Michael Toscano, president and CEO of the Association for Unmanned Vehicle Systems International, a trade association for the domestic drone industry, said that the global market for drones is currently more than $11 billion. That should expand to $140 billion in the next decade, he said.
North Dakota unveiled details on Grand Sky, a $330 million investment that will cover 225 acres on the Grand Forks Air Force Base, west of the city. The facility will have 20,000-square feet of classroom and office space and 10,000-square feet of training space, along with a hangar and other aviation facilities.
The anchor tenant for the park is aerospace technology company Northrup Grumman, which builds the Global Hawk unmanned plane being flown out of Grand Forks Air Force Base.
“This is an opportunity for us to have a significant footprint here,” said Tom Vice, Northrup Grumman vice president. “With the Global Hawk here, this is a major center of focus for us.”

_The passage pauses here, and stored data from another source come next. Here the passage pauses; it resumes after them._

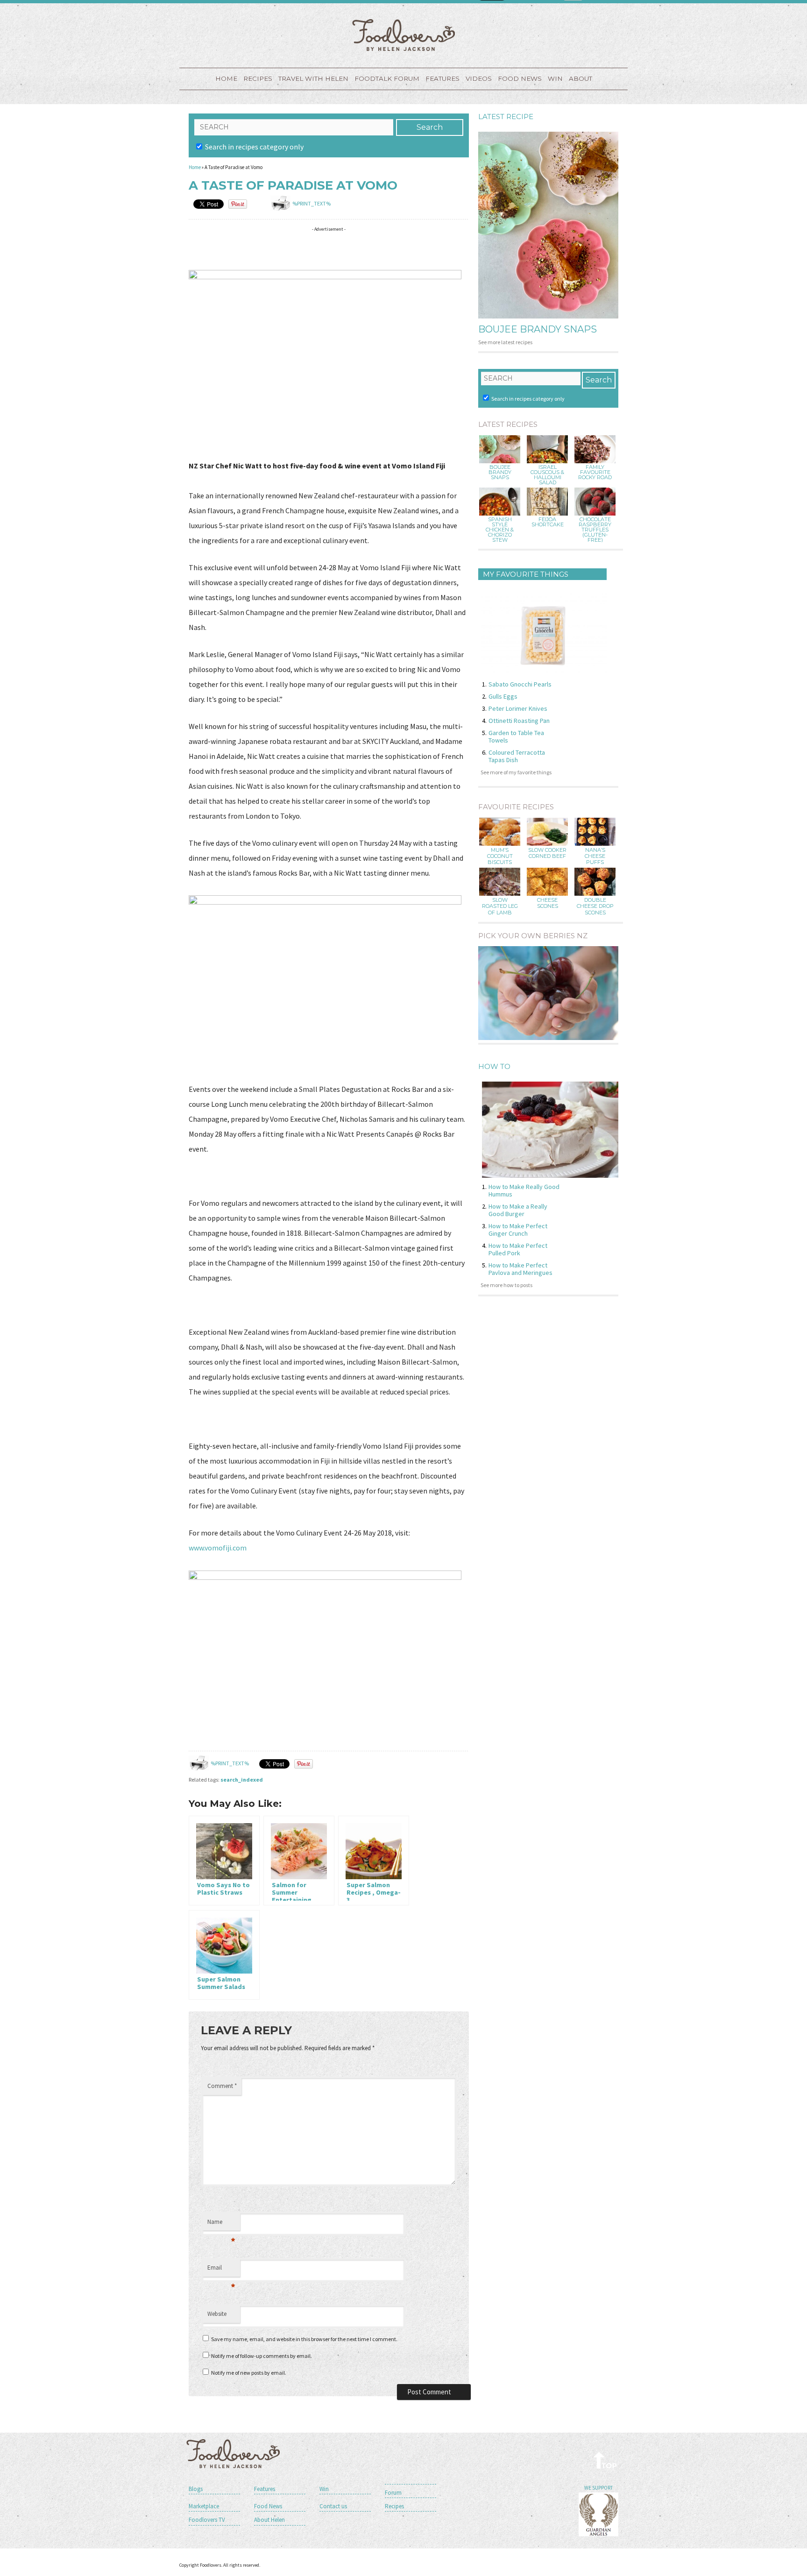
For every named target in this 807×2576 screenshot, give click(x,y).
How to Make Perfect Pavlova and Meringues (520, 1269)
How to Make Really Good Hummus (523, 1190)
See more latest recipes (505, 342)
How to (494, 1066)
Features (442, 78)
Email (221, 2270)
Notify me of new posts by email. (248, 2372)
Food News (520, 78)
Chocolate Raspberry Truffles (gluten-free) (595, 530)
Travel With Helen (313, 78)
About (580, 78)
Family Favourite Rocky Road (595, 472)
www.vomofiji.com (218, 1547)
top (605, 2460)
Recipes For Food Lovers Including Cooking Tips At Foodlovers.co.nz (403, 35)
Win (324, 2489)
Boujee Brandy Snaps (537, 329)
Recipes (257, 78)
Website (217, 2314)
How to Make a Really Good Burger (517, 1210)
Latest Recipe (505, 116)
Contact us (333, 2506)
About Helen (269, 2520)
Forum (393, 2493)
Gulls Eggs (502, 696)
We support (598, 2487)
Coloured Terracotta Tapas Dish (516, 756)
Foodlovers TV (207, 2520)
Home (226, 78)
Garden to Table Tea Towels (516, 736)
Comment (222, 2086)
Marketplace (204, 2506)
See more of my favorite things (516, 772)
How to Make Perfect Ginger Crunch (517, 1230)
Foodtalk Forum (386, 78)
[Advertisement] (359, 250)
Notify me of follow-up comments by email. (261, 2355)
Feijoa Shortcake (547, 522)
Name (221, 2224)
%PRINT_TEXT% (311, 203)
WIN (555, 78)
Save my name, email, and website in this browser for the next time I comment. (304, 2338)
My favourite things (525, 574)
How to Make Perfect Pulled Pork (517, 1249)
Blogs (196, 2489)
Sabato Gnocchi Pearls (520, 684)
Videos (479, 78)
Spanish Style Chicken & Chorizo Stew (500, 530)
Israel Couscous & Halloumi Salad (547, 475)
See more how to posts (506, 1284)
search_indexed (241, 1779)
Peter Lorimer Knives (517, 708)
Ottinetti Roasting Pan (519, 720)
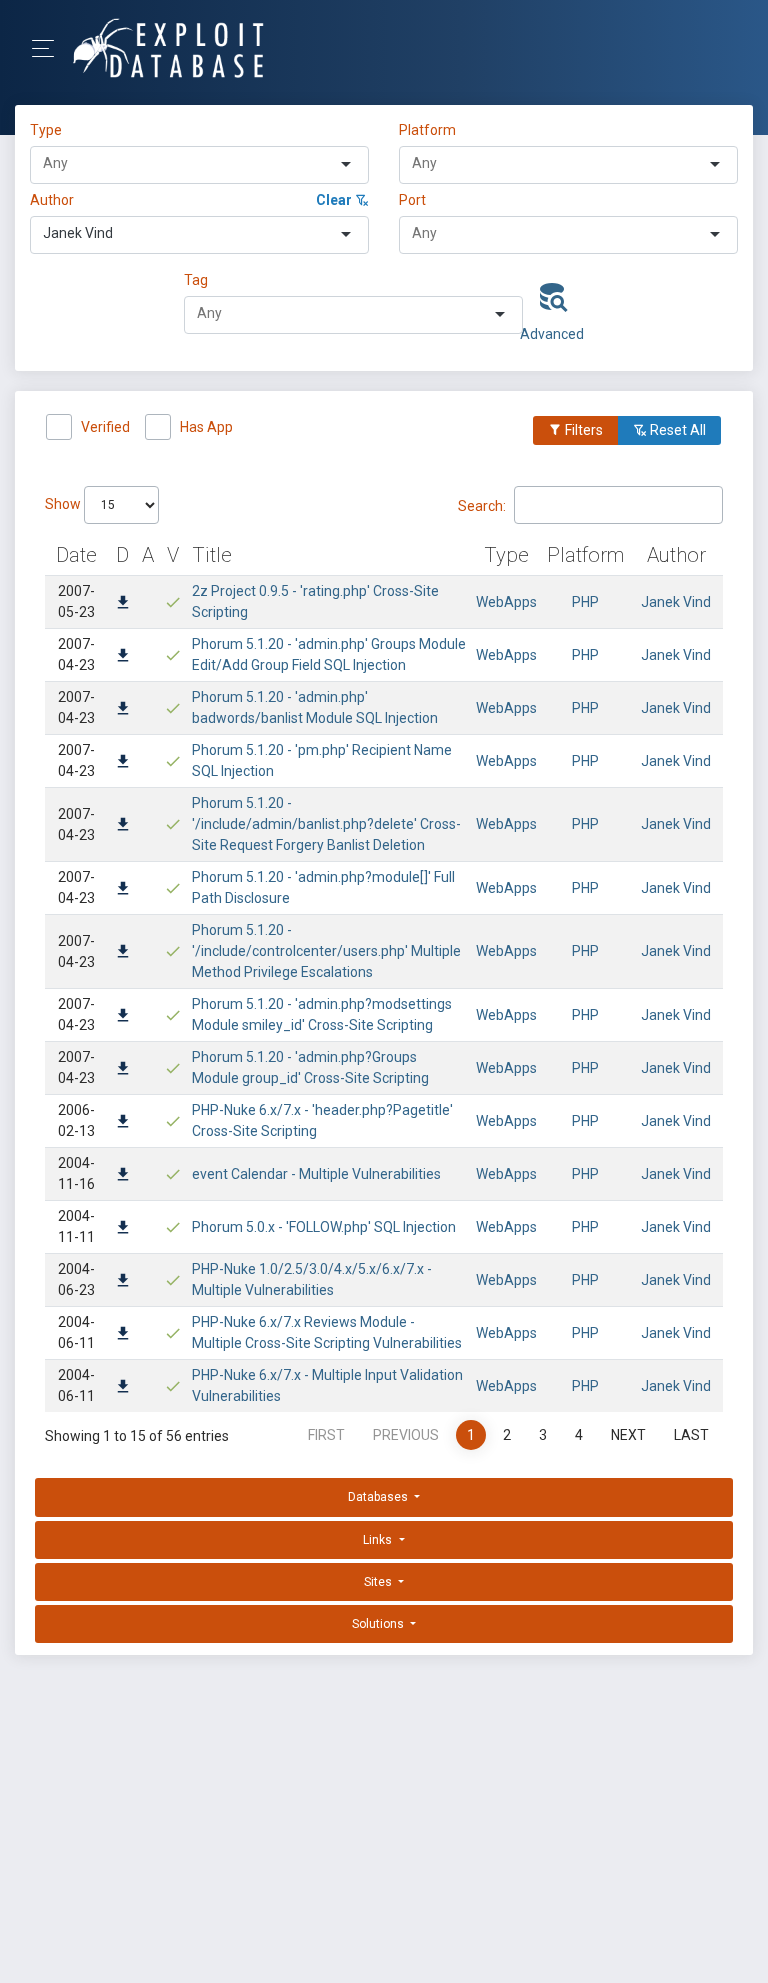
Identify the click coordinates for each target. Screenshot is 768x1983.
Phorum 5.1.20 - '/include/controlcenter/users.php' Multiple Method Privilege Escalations (326, 951)
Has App (206, 427)
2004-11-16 (76, 1173)
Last (691, 1435)
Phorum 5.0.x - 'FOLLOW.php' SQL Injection (324, 1227)
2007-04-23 (76, 654)
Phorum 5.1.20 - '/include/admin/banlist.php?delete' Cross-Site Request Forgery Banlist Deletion (326, 824)
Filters (582, 430)
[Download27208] (123, 1123)
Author (52, 200)
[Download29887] (123, 1070)
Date (76, 555)
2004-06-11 (76, 1332)
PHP (585, 602)
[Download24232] (123, 1282)
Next (628, 1435)
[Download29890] (123, 890)
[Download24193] (123, 1388)
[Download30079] (123, 604)
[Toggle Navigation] (49, 48)
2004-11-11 (76, 1226)
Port (412, 200)
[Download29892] (123, 763)
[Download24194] (123, 1335)
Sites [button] (379, 1582)
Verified (105, 427)
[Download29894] (123, 657)
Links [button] (379, 1540)
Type (49, 130)
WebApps (506, 602)
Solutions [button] (379, 1624)
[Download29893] (123, 710)
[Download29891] (123, 826)
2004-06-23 (76, 1279)
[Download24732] (123, 1229)
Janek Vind (676, 602)
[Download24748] (123, 1176)
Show (64, 504)
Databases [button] (379, 1497)
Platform (427, 130)
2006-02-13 (76, 1120)
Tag (196, 280)
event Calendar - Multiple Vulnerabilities (316, 1174)
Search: (482, 505)
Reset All (676, 430)
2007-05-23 (76, 601)
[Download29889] (123, 953)
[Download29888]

Grand Forks County Commissioner John Schmisek said officials are wrapping up negotiations with the Air Force on the park, which would open in 2015.
“We have the opportunity to develop from the ground up a park dedicated to unmanned systems,” Schmisek said. “That makes us very flexible.”
North Dakota politicians spent much of the opening day of the two-day summit promoting the state’s interest in a test site. Hoeven said having unmanned aircraft programs at nearby colleges and air bases and without having the test site would be “kind of like having a football team without being able to practice on the football field.”
He added, “We’re pulling out all the stops.”
North Dakota Gov. Jack Dalrymple said the state has shown the federal government it is ready to invest in the project.
“A conference like this sometimes is just kind of a routine happening where people don’t really remember very much,” Dalrymple said. “I think this summit is going to be remembered for many years to come as the beginning of something very big.”
Said North Dakota Rep. Kevin Cramer, “It has never been so cool to be from North Dakota.”